Moira considered that for a moment as she struggled over the rutted path. Honor was a fine thing. Unfortunately too many men used the preservation of honor as an excuse for killing other men. Whenever she was told that a man had “died with honor,” she always wondered how the dead man felt about it. Did he wake in heaven, realize that his life was now over, and say, “Oh, weel, I still have my honor”? She heard Tavig chuckle and realized that she had muttered her speculation aloud.

“Ye dinnae have a high regard for a mon’s ways, do ye, dearling?” Tavig asked, amused and intrigued by her opinions for they revealed a keen wit.

“I wouldnae say that I have none, but, aye, I do wonder on it all at times. And, at times, I think it is all verra absurd. There are occasions, howsomever, when there can be a great nobility revealed in a mon’s acts. Mayhap ’tis just my woman’s mind, my womanly heart. I simply dinnae understand. I wasnae trained as a mon is, wasnae taught the knightly ways or rules.”

“Nay. Women are trained to give life, to nurture it. Men are trained to take life away.” He stopped, facing her and holding out the rough waterskin he had taken from the fisherman’s cottage. “Women arenae made to take any life.”
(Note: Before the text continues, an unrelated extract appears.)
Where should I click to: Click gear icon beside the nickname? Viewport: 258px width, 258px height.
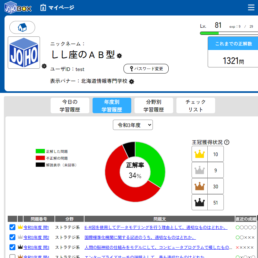[x=119, y=56]
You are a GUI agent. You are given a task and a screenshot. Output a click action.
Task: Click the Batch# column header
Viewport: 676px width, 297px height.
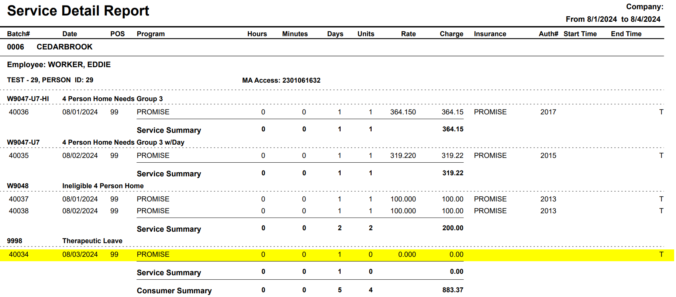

After quenching her thirst and handing the waterskin back to him, Moira smiled faintly. “I wouldnae say that. Women may not be trained in the ways of war and deeds, but some still have the stomach for killing. Aye, and I suspect that the ones who do kill can do so with some skill. Women just dinnae do it for such things as honor.” She watched him drink, intrigued by the gentle motion in his strong throat as he swallowed.

“Nay?” Tavig wiped his mouth with the back of his hand. “What would make a woman kill?”

“Tis a verra strange conversation we are having.”

“True, but now ye have stirred my curiosity. What would make a woman kill someone? Hate?” He dampened a scrap of cloth and gently wiped the dust from her small face.

Although Moira found it a little difficult to keep her mind on what they were discussing, she struggled to reply. “A woman can hate. Mayhaps e’en more adamantly than a mon.” Still unsettled by his soft bathing of her face, she watched as he briskly wiped the dust from his own. “Jealousy might prompt a woman, too,” she continued, hoping that talk would stop him from noticing how she kept staring at him.

“And greed.” He slung the waterskin over his shoulder, took her by the hand, and started walking again.

“Weel—aye—I suppose. And most women would do their utmost to kill anyone who threatened the life of a bairn.”

“Aye, a woman can grow most fierce when ye endanger her child.”

“In truth, I think a woman can be prompted to kill for most of the same reasons a mon can. We just arenae driven to it as often, and some of the things a mon feels are worth dying for or killing for seem verra odd to us.”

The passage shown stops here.